— TASK PROMPT —
Your response should consist solely of the records, written out exactly.

— DATASET CONTENT —
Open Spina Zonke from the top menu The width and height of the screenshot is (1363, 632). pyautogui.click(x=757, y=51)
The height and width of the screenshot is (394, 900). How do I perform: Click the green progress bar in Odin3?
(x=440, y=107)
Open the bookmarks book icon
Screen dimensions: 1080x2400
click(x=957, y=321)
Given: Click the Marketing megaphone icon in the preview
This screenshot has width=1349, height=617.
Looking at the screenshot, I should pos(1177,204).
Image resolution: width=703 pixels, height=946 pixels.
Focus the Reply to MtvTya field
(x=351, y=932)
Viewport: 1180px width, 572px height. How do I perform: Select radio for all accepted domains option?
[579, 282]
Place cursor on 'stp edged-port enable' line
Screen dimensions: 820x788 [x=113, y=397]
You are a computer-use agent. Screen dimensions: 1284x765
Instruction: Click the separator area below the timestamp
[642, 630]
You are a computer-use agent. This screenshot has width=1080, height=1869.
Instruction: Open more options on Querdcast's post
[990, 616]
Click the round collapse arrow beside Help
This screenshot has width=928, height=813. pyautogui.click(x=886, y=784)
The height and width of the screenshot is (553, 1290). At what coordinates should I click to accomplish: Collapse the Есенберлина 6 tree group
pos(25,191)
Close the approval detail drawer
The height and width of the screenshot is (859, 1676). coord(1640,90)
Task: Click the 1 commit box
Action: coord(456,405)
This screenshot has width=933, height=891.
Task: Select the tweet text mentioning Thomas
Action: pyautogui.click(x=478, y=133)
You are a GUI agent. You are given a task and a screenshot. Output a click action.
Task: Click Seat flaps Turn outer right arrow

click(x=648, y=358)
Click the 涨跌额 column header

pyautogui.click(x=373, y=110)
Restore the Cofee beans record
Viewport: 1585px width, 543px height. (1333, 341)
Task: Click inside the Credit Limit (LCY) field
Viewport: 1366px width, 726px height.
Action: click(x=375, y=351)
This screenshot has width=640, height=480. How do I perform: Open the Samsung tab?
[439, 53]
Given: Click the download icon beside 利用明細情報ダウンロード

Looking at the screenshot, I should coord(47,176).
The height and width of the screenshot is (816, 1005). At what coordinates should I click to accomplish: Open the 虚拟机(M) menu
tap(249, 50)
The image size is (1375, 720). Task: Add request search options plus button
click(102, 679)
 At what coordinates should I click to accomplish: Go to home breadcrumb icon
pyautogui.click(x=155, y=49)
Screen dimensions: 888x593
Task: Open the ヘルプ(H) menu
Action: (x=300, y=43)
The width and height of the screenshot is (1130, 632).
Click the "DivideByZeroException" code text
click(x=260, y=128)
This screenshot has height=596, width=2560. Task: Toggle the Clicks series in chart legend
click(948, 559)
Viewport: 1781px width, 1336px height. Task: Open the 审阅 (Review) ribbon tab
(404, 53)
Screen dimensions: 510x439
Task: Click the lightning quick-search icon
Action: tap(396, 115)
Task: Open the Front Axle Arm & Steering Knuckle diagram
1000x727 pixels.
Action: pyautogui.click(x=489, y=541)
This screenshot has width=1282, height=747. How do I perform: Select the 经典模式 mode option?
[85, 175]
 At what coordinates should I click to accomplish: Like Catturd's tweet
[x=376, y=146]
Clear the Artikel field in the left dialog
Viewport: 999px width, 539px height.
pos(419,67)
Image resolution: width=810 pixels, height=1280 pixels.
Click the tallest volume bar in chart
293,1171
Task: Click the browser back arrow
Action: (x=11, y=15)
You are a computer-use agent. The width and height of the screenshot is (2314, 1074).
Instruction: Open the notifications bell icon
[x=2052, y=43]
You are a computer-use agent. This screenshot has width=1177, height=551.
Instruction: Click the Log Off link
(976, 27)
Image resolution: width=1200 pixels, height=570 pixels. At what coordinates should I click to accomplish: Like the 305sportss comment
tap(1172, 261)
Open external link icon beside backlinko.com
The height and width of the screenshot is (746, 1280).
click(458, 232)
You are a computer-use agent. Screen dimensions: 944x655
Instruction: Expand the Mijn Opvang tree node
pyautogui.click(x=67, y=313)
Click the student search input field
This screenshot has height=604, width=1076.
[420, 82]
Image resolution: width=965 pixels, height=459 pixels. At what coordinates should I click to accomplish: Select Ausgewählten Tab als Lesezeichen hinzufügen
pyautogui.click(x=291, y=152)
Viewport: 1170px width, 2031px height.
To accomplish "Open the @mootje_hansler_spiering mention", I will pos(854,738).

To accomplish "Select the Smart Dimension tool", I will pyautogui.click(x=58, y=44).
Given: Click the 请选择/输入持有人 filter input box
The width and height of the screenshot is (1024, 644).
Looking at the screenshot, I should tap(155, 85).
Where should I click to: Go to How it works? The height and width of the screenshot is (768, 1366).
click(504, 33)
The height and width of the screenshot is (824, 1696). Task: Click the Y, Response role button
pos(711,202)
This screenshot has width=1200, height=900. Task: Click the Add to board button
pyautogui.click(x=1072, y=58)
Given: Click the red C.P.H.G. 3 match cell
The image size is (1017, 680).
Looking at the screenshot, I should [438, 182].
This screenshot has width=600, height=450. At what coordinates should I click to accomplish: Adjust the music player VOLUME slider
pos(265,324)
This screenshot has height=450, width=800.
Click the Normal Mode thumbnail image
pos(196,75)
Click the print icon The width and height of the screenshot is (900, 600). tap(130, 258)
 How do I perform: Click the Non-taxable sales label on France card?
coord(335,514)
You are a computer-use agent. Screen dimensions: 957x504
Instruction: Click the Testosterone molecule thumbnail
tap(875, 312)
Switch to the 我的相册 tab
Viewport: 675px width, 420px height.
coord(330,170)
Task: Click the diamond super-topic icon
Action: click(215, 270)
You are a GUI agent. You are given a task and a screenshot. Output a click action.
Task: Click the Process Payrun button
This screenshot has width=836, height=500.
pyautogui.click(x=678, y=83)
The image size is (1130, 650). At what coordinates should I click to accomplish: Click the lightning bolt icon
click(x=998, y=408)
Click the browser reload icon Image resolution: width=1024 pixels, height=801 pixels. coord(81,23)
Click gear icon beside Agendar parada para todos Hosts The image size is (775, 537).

— TASK SOLUTION —
Open Spina Zonke from the top menu The width and height of the screenshot is (1363, 632). pyautogui.click(x=757, y=51)
The height and width of the screenshot is (394, 900). How do I perform: Click the green progress bar in Odin3?
(x=440, y=107)
Open the bookmarks book icon
Screen dimensions: 1080x2400
click(x=957, y=321)
Given: Click the Marketing megaphone icon in the preview
This screenshot has width=1349, height=617.
Looking at the screenshot, I should pos(1177,204).
Image resolution: width=703 pixels, height=946 pixels.
Focus the Reply to MtvTya field
(x=351, y=932)
Viewport: 1180px width, 572px height. How do I perform: Select radio for all accepted domains option?
[579, 282]
Place cursor on 'stp edged-port enable' line
Screen dimensions: 820x788 [x=113, y=397]
You are a computer-use agent. Screen dimensions: 1284x765
Instruction: Click the separator area below the timestamp
[642, 630]
You are a computer-use agent. This screenshot has width=1080, height=1869.
Instruction: Open more options on Querdcast's post
[990, 616]
Click the round collapse arrow beside Help
This screenshot has width=928, height=813. pyautogui.click(x=886, y=784)
The height and width of the screenshot is (553, 1290). At what coordinates should I click to accomplish: Collapse the Есенберлина 6 tree group
pos(25,191)
Close the approval detail drawer
The height and width of the screenshot is (859, 1676). coord(1640,90)
Task: Click the 1 commit box
Action: coord(456,405)
This screenshot has width=933, height=891.
Task: Select the tweet text mentioning Thomas
Action: pyautogui.click(x=478, y=133)
You are a GUI agent. You are given a task and a screenshot. Output a click action.
Task: Click Seat flaps Turn outer right arrow

click(x=648, y=358)
Click the 涨跌额 column header

pyautogui.click(x=373, y=110)
Restore the Cofee beans record
Viewport: 1585px width, 543px height. (1333, 341)
Task: Click inside the Credit Limit (LCY) field
Viewport: 1366px width, 726px height.
Action: click(x=375, y=351)
This screenshot has width=640, height=480. How do I perform: Open the Samsung tab?
[439, 53]
Given: Click the download icon beside 利用明細情報ダウンロード

Looking at the screenshot, I should coord(47,176).
The height and width of the screenshot is (816, 1005). At what coordinates should I click to accomplish: Open the 虚拟机(M) menu
tap(249, 50)
The image size is (1375, 720). Task: Add request search options plus button
click(102, 679)
 At what coordinates should I click to accomplish: Go to home breadcrumb icon
pyautogui.click(x=155, y=49)
Screen dimensions: 888x593
Task: Open the ヘルプ(H) menu
Action: (x=300, y=43)
The width and height of the screenshot is (1130, 632).
Click the "DivideByZeroException" code text
click(x=260, y=128)
This screenshot has height=596, width=2560. Task: Toggle the Clicks series in chart legend
click(948, 559)
Viewport: 1781px width, 1336px height. Task: Open the 审阅 (Review) ribbon tab
(404, 53)
Screen dimensions: 510x439
Task: Click the lightning quick-search icon
Action: tap(396, 115)
Task: Open the Front Axle Arm & Steering Knuckle diagram
1000x727 pixels.
Action: pyautogui.click(x=489, y=541)
This screenshot has width=1282, height=747. How do I perform: Select the 经典模式 mode option?
[85, 175]
 At what coordinates should I click to accomplish: Like Catturd's tweet
[x=376, y=146]
Clear the Artikel field in the left dialog
Viewport: 999px width, 539px height.
pos(419,67)
Image resolution: width=810 pixels, height=1280 pixels.
Click the tallest volume bar in chart
293,1171
Task: Click the browser back arrow
Action: (x=11, y=15)
You are a computer-use agent. The width and height of the screenshot is (2314, 1074).
Instruction: Open the notifications bell icon
[x=2052, y=43]
You are a computer-use agent. This screenshot has width=1177, height=551.
Instruction: Click the Log Off link
(976, 27)
Image resolution: width=1200 pixels, height=570 pixels. At what coordinates should I click to accomplish: Like the 305sportss comment
tap(1172, 261)
Open external link icon beside backlinko.com
The height and width of the screenshot is (746, 1280).
click(458, 232)
You are a computer-use agent. Screen dimensions: 944x655
Instruction: Expand the Mijn Opvang tree node
pyautogui.click(x=67, y=313)
Click the student search input field
This screenshot has height=604, width=1076.
[420, 82]
Image resolution: width=965 pixels, height=459 pixels. At what coordinates should I click to accomplish: Select Ausgewählten Tab als Lesezeichen hinzufügen
pyautogui.click(x=291, y=152)
Viewport: 1170px width, 2031px height.
To accomplish "Open the @mootje_hansler_spiering mention", I will pos(854,738).

To accomplish "Select the Smart Dimension tool", I will pyautogui.click(x=58, y=44).
Given: Click the 请选择/输入持有人 filter input box
The width and height of the screenshot is (1024, 644).
Looking at the screenshot, I should tap(155, 85).
Where should I click to: Go to How it works? The height and width of the screenshot is (768, 1366).
click(504, 33)
The height and width of the screenshot is (824, 1696). Task: Click the Y, Response role button
pos(711,202)
This screenshot has width=1200, height=900. Task: Click the Add to board button
pyautogui.click(x=1072, y=58)
Given: Click the red C.P.H.G. 3 match cell
The image size is (1017, 680).
Looking at the screenshot, I should [438, 182].
This screenshot has width=600, height=450. At what coordinates should I click to accomplish: Adjust the music player VOLUME slider
pos(265,324)
This screenshot has height=450, width=800.
Click the Normal Mode thumbnail image
pos(196,75)
Click the print icon The width and height of the screenshot is (900, 600). tap(130, 258)
 How do I perform: Click the Non-taxable sales label on France card?
coord(335,514)
You are a computer-use agent. Screen dimensions: 957x504
Instruction: Click the Testosterone molecule thumbnail
tap(875, 312)
Switch to the 我的相册 tab
Viewport: 675px width, 420px height.
coord(330,170)
Task: Click the diamond super-topic icon
Action: click(215, 270)
You are a GUI agent. You are given a task and a screenshot. Output a click action.
Task: Click the Process Payrun button
This screenshot has width=836, height=500.
pyautogui.click(x=678, y=83)
The image size is (1130, 650). At what coordinates should I click to accomplish: Click the lightning bolt icon
click(x=998, y=408)
Click the browser reload icon Image resolution: width=1024 pixels, height=801 pixels. coord(81,23)
Click gear icon beside Agendar parada para todos Hosts The image size is (775, 537).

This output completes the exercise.